Angel Falls - a popular destination to visit in Venezuela Nils van der Burg / Flickr.com, CC BY-SA 2.0 Disney/Pixar’s motion picture, Up, portrays breath-taking views of a fantasy world, Paradise Falls. The elderly protagonist, Carl Frederickson, travels here with hundreds of balloons tied to his house and eight-year-old Russell in tow. Though Paradise Falls is non-existent, directors have said they modelled the location on Venezuela’s Angel Falls and its surrounding table-top mountain landscape. The animation team even travelled to the area and spent three days sketching to perfect the landscape depicted in the Academy Award-winning film.

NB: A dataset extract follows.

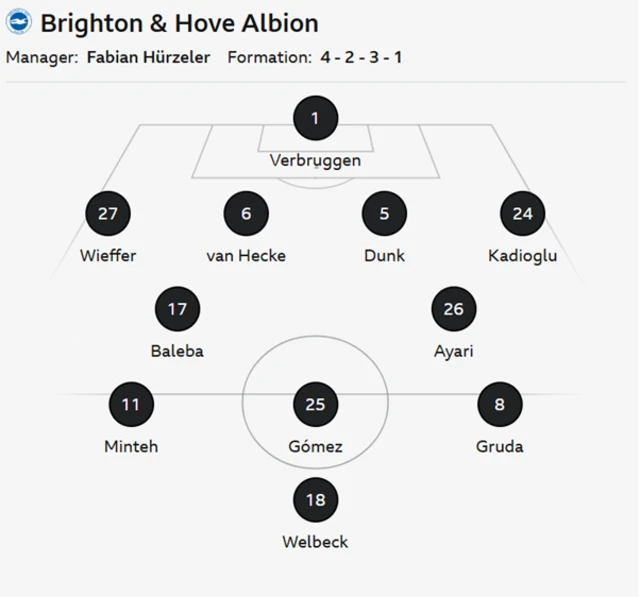Select the van Hecke name label
This screenshot has width=640, height=597.
(246, 256)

2. Jaws - Martha's Vineyard, Cape Cod

Jaws' filming location, Martha's Vineyard 35 years ago, taking a swim at the beach in Cape Cod changed forever when Steven Spielberg’s summer blockbuster, Jaws, hit cinema screens. Martha’s Vineyard was transformed into the fictional island of Amity for this 1975 classic, with many locals featured as extras. With many hot-spots for the film, the area celebrated the 30th anniversary of the film’s release with JAWSfest, a three-day festival with an open-air screening of the thriller itself. You can visit here year-round to see the sights – just don’t go into the water!

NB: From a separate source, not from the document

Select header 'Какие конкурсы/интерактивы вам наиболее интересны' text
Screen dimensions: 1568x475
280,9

3. Lord of the Rings - Matamata, New Zealand

Hobbiton, home to the Lord of the Rings and The Hobbit trilogies - a popular tourist attraction Amidst the rolling hills and working farms of the Waikato region of New Zealand, Peter Jackson imagined the set of The Shire in the Lord of the Rings trilogy. Now one of the most famous film sets to visit, the tidy hedgerows, pristine pathways and tended gardens have been transformed into Hobbiton. Jackson discovered the farm in 1998, during an aerial search for filming locations for the trilogy. Upon seeing the fantastic views, free from modernisation, he recreated the home of the Hobbits from the popular J.R.R Tolkien novels.

4. The Shining - Stanley Hotel, Colorado

The inspiration behind The Shining - The Stanley Colorado Hotel After an unsettling stay at the Stanley Hotel, on the outskirts of the Rocky Mountain national park, Stephen King began to form the plot for the novel, The Shining. During the stay, King and his wife found they were the only guests in the 142-room hotel, spending dinner eating alone and wandering the quiet, empty corridors in the evening. Taking inspiration for the fictional Overlook Hotel, it is clear to see how this isolation helped shape the themes and drama of the thriller. The original hotel even offers ghost tours for visitors to relive their favourite scenes.

5. Avatar - Zhangjiajie National Park

Inspirational location for James Cameron's Avatar Carlos Adampol Galindo / Flickr.com , CC BY-SA 2.0 Sweeping between the Hallelujah Mountains of Pandora, it is clear to see how James Cameron’s Avatar was inspired by the landscape of Zhangjiajie National Forest Park. The sandstone columns tower over the tropical forests, creating a dense stone jungle that pierces the clouds above. Due to the success of the film, a 1,080-metre pillar has since been renamed Avatar Hallelujah Mountain in honour of the film. See the views for yourself at the 4,810-hectare park, part of the UNESCO World Heritage Site, Wulingyuan Scenic and Historic Area.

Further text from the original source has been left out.